Et au-delà ? (Visa à l’arrivée et autres : 30 destinations « quasi sans friction »)

Afrique (12 pays)

Burundi : jusqu’à 30 jours
Comores : 45 jours
Congo (République du Congo), durée variable
Djibouti : 90 jours
Ethiopie : jusqu’à 90 jours
Guinée‑Bissau : 90 jours
Madagascar : 90 jours
Maurice (Mauritius) : 60 jours
Mozambique : 30 jours
Sierra Leone : 30 jours
Somalie : 30 jours
Tanzanie : 90 jours
(Attention : certains sites mentionnent aussi le Togo ou Guinée, mais selon les listes les plus fiables, ce sont ces douze-là qui demeurent confirmés).

Asie (10 pays)

Cambodge : 30 jours
Indonésie : 30 jours
Iran : 30 jours
Jordanie : 30 à 90 jours
Laos : 30 jours
Liban : 30 jours
Maldives : 30 jours
Népal : 150 jours
Sri Lanka : 30 jours
Tadjikistan : 45 jours

Amériques (1 pays)

Nicaragua : 30 jours

Océanie (5 pays)

Îles Marshall : 90 jours
Palaos (Palau) : 30 jours
Samoa : 90 jours
Timor‑Leste : 30 jours
Tuvalu : 30 jours

Attention toutefois aux durées de séjour. Elles varient largement selon le pays (allant de 30 à 150 jours). Le visa est délivré à l’arrivée, mais prévoir les documents exigés (passeport valable, billets retour, preuve d’hébergement ou de fonds) reste obligatoire. Les règles peuvent évoluer rapidement, il est toujours conseillé de vérifier juste avant un voyage.

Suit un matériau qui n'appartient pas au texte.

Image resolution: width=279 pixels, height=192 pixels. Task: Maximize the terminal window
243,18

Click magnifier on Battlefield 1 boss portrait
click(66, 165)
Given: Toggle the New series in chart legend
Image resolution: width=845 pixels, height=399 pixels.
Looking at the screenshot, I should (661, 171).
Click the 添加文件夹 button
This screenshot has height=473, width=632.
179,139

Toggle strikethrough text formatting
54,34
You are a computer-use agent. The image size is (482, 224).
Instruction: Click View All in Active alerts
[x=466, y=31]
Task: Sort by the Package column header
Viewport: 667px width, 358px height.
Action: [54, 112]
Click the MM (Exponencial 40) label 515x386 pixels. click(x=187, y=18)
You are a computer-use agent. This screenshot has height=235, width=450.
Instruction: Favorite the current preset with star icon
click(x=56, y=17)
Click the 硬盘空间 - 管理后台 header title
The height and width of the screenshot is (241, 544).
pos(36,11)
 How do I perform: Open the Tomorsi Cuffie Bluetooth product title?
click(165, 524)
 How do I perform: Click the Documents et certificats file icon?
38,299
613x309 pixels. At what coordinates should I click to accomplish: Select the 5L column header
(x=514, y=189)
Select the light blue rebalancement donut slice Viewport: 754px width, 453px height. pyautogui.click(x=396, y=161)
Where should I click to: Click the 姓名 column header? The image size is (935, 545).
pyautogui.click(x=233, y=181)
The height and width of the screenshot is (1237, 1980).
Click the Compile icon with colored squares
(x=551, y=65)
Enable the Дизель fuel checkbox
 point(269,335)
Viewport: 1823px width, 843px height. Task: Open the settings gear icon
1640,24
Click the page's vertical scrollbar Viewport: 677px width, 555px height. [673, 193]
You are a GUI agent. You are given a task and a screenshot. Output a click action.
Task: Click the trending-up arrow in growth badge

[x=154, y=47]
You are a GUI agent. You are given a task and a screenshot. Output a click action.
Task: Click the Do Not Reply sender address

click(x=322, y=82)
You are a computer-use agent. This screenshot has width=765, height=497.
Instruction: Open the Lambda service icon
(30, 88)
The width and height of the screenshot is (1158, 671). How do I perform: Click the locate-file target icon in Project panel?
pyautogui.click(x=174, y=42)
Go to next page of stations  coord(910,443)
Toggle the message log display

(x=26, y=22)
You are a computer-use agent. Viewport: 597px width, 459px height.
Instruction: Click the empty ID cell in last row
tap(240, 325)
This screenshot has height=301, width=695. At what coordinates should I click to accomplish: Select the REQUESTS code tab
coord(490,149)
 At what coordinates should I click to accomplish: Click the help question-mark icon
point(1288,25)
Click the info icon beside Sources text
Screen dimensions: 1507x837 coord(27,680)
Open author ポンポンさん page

3 conseils express pour éviter les mauvaises surprises

  1. Toujours vérifier la durée exacte de séjour autorisée (30, 60, 90 jours… cela change d’un pays à l’autre).
  2. Ayez vos preuves de solvabilité, d’hébergement et de billet retour : « sans visa » ≠ « sans contrôle à l’arrivée ».
  3. Restez attentif aux mises à jour : accords bilatéraux, tensions diplomatiques, nouvelles plateformes e-visa… Les règles évoluent vite.